● **PAGE TEXT**:

=====

Saturday, 2 February 2013

Home is where the heart

“Roots hold me close; wings set me free;
Spirit of Life, come to me, come to me”

When I look at myself, when I really look at myself, I know that while I’m very comfortable with the concept of wings setting me free I am far less comfortable with the idea of roots holding me close. I’ve been thinking about this the last few days. I have always struggled with roots, especially the kind that hold you real close.

I’ve always been a bit of a nomad, a wanderer, a traveller. I have never really settled anywhere. I have lived in my current home in Altrincham for about two and a half years now and it is as long as I have lived anywhere. Even as a child this was the case, we were always on the move. A bit of a butterfly you might say, just floating from flower to flower, but never staying anywhere for very long, never really nesting.

My dad always said there was Romany (Roma) blood in us. I know that he had this romantic view of himself and he certainly had a love of this lifestyle and I can see traces of this in me. Not the love for horses and horse folk, but certainly the nomad, the traveller, the fear of taking root somewhere.

=====

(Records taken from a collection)

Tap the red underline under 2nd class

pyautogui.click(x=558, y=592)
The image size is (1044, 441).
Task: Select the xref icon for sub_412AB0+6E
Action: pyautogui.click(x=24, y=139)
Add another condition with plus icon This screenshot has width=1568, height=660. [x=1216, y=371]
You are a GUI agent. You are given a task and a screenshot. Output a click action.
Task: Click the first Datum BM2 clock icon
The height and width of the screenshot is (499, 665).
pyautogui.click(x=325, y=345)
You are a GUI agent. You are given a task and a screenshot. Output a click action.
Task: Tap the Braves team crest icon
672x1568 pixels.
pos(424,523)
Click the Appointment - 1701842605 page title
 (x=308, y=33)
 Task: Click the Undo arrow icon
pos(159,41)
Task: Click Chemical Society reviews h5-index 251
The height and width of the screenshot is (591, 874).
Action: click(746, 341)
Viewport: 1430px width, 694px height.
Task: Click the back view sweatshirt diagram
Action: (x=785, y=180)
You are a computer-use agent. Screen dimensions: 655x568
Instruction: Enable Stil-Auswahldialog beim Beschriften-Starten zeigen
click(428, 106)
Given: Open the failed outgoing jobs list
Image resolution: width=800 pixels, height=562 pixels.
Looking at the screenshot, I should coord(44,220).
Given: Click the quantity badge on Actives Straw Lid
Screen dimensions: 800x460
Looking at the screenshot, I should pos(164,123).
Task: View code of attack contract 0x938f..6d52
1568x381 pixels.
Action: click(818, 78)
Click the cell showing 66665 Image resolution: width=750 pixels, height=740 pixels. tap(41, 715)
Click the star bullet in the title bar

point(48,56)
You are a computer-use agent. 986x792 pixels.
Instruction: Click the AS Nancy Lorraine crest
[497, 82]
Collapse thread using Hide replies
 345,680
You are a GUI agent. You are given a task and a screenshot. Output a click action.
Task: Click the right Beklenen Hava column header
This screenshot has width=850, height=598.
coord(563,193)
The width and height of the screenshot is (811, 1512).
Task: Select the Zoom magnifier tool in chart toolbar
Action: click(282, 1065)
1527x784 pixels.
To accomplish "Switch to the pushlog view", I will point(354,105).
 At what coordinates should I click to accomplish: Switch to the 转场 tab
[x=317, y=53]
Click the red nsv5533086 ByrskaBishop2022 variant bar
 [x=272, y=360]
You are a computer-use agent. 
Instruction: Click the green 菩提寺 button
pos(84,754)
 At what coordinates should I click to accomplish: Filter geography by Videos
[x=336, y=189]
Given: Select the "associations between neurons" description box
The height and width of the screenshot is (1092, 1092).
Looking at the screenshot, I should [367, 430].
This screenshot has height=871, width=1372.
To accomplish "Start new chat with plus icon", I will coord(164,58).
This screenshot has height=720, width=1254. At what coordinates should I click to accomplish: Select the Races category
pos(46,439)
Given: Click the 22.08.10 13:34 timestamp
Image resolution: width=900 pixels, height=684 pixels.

=====

● **EXERCISE AIM**: Continue the blog post about roots and a life of wandering, starting right after its last sentence.

● **TASK OUTPUT**:
I always remember the story he use to tell of why travellers were always on the move. He says that it was a traveller who hammered in the nails into Jesus’ hands and feet as he was crucified, but for some reason he only used three nails instead of four; a nail in each hand but one nail through both feet, as they were crossed together. He use to say that this fourth nail was why travellers never settled in one place for very long; this fourth nail was always following behind them catching up with them, a bit like those headlights that keep on following us at night, as we drive in the dark...just like headlights on your tail, headlights on your tail...
My dad on his way to Appleby horse fair
The story is a rather beautiful “mythos”, but a sad one...

I am learning the importance of roots, the importance of place, the importance of home. We all need roots, that hold us close, so that we can spread our wings and truly fly free. We all need a nest to fly back to from time to time otherwise we get lost and lonely on our journeys.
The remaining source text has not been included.